Wiele kobiet ma problemy związane z niskim poziomem aktywności i pracą siedzącą. Należą do nich bóle nerwu kulszowego, bóle miednicy i dyskomfort w odcinku lędźwiowym.
Dolegliwości te są bardziej nasilone u kobiet powyżej 50. roku życia, dlatego fizjoterapeuci opracowali poniższe ćwiczenia. Ćwiczenia zostały opracowane z myślą o konkretnej grupie osób, ale mogą być stosowane zarówno przez mężczyzn, jak i kobiety.
Postępuj zgodnie z radami fizjoterapeutów, aby zmniejszyć ból pleców oraz ból kolana lub barku. Ćwiczenia te mogą być także stosowane w leczeniu takich schorzeń, jak zapalenie i ból nerwu kulszowego. Regularne ćwiczenia mogą również pomóc we wzmocnieniu mięśni miednicy. Regularne ćwiczenia mają wiele pozytywnych skutków, takich jak odchudzanie, relaks po ciężkim dniu, poprawa krążenia i walka z żylakami.
Te ćwiczenia są łatwe i szybkie, aby zmniejszyć ból i odblokować nerwy kulszowe.
Zestaw ćwiczeń powinien być wykonywany codziennie przez fizjoterapeutów. Należy upewnić się, że użytkownik jest w stanie wykonywać ruchy w granicach możliwości swojego ciała. Tolerowanie ograniczeń ruchowych ma kluczowe znaczenie dla uniknięcia bólu podczas aktywności fizycznej. Ćwiczenia poprawią ogólny stan zdrowia kręgosłupa.
Ważne: W początkowej fazie ćwiczeń niektóre pozycje mogą być zbyt trudne. Jeśli aktywność fizyczna była tylko okazjonalnie częścią naszego życia, to normalne, że mamy trudności z długotrwałym staniem. Zanim zaczniesz ćwiczyć, jeśli stwierdzono u ciebie schorzenie kręgosłupa lub inne pokrewne schorzenie.
Program ćwiczeń
Połóż ręce na podłodze i połóż się. Wykonaj wdech i unieś rękę do góry, a następnie delikatnie opuść ją do tyłu. Następnie wykonaj wydech i przywróć ramię do pozycji wyjściowej. Ćwiczenie to można wykonywać przez 30 sekund na każdą rękę, aby uzyskać widoczne rezultaty.
Nie należy kłaść całej dłoni na ziemi.
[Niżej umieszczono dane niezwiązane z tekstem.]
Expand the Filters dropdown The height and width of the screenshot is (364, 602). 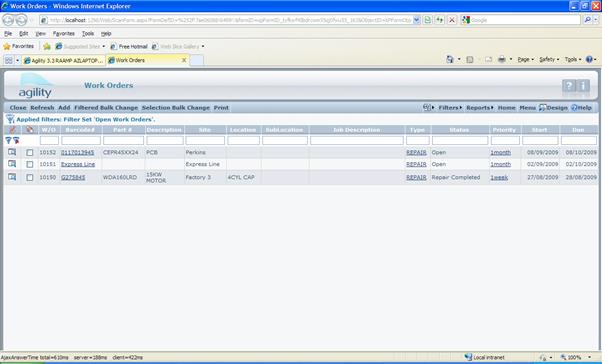point(450,108)
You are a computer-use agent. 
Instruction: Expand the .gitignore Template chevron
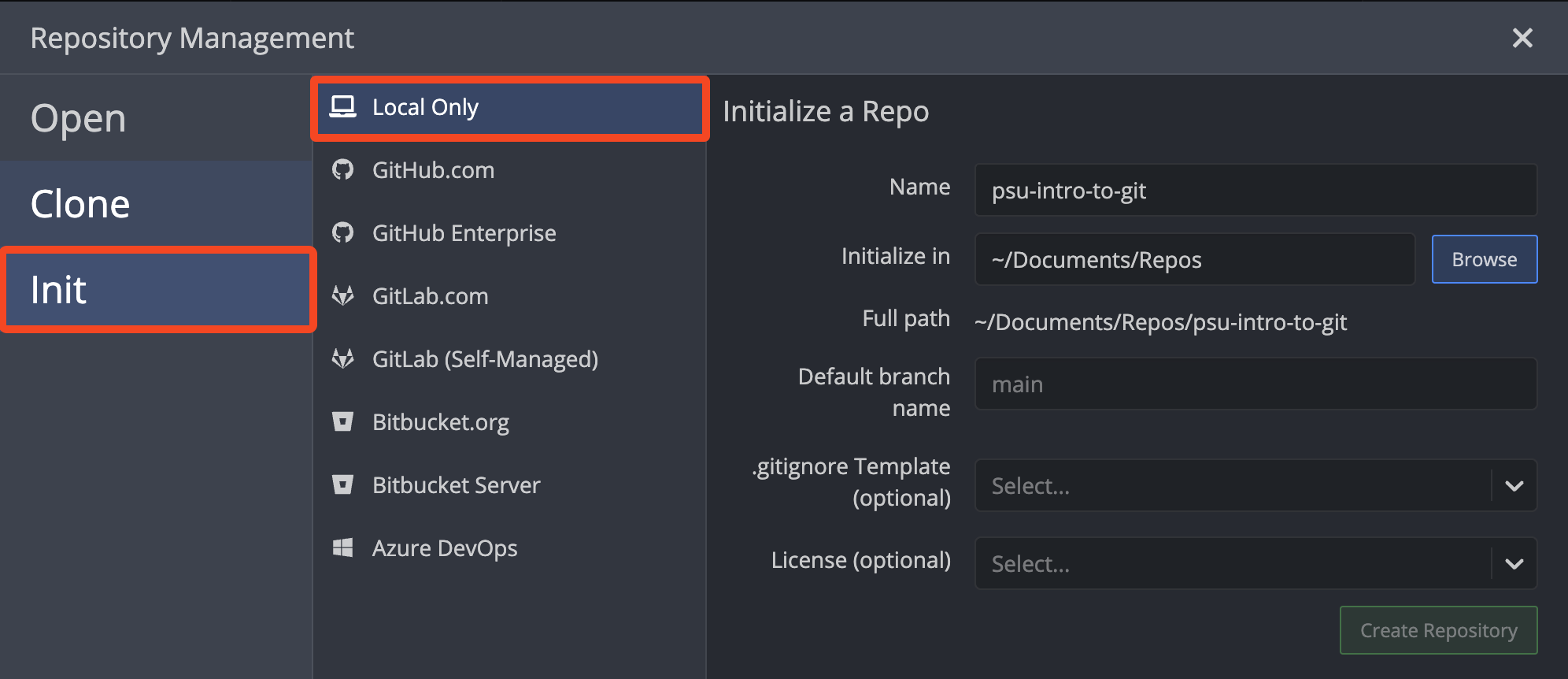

Można dotknąć podłogi i położyć dłoń na ziemi. Pobudzi to mięśnie i sprawi, że będą one napięte. Należy zwrócić uwagę na to, jak ułożony jest kręgosłup. Musi on leżeć płasko na podłożu. Nie należy unosić pleców ani barków z maty.
Następnie należy podnieść jednocześnie obie ręce – dokładnie tak samo, jak w poprzednim ćwiczeniu. Ćwiczenie należy wykonywać płynnymi ruchami.
To ćwiczenie wzmocni Twoje barki. Jest ono szczególnie zalecane osobom cierpiącym na artretyzm, chorobę zwyrodnieniową stawów lub odczuwającym stały ból w barku. Ćwiczenie to należy wykonywać przez jedną minutę.
Trzymaj ramiona prosto i wyciągnij je na boki. Następnie wróć do pozycji wyjściowej, utrzymując napięcie mięśni. Nie odrywaj rąk od podłogi. Ćwiczenie to może powodować lekkie pieczenie, które zniknie po jego zakończeniu.
Możesz kontrolować oddech i wygładzać ruchy.
Następnie podnieś ręce i rozłóż je na macie. Teraz możesz delikatnie poruszać rękami jednocześnie w górę i w dół. Ćwiczenie to powinno być wykonywane przez jedną minutę. Ręce można trzymać w tym samym miejscu. Następnie wyprostuj ręce z dłońmi skierowanymi w dół. Kontynuuj ruch w górę i w dół.
Następnie odwróć ręce i wykonuj to samo ćwiczenie przez minutę.
Po wykonaniu powyższych ćwiczeń połóż ręce za głową i weź głęboki oddech. Następnie delikatnie opuść ręce, tak aby palce nie dotykały podłogi. Tę czynność należy wykonywać przez minutę.
Aby wzmocnić dno miednicy, podnieś jedną nogę i poruszaj nią do przodu i do tyłu. Powtarzaj tę czynność przez dwie minuty z każdą nogą. Ważne: Upewnij się, że miednica nie porusza się podczas tego ćwiczenia.
Następnie rozłóż nogi na boki, a potem delikatnie je złącz. Mięśnie brzucha powinny być napięte podczas składania nóg na pół. Ćwiczenie to zwiększa metabolizm i przepływ limfy.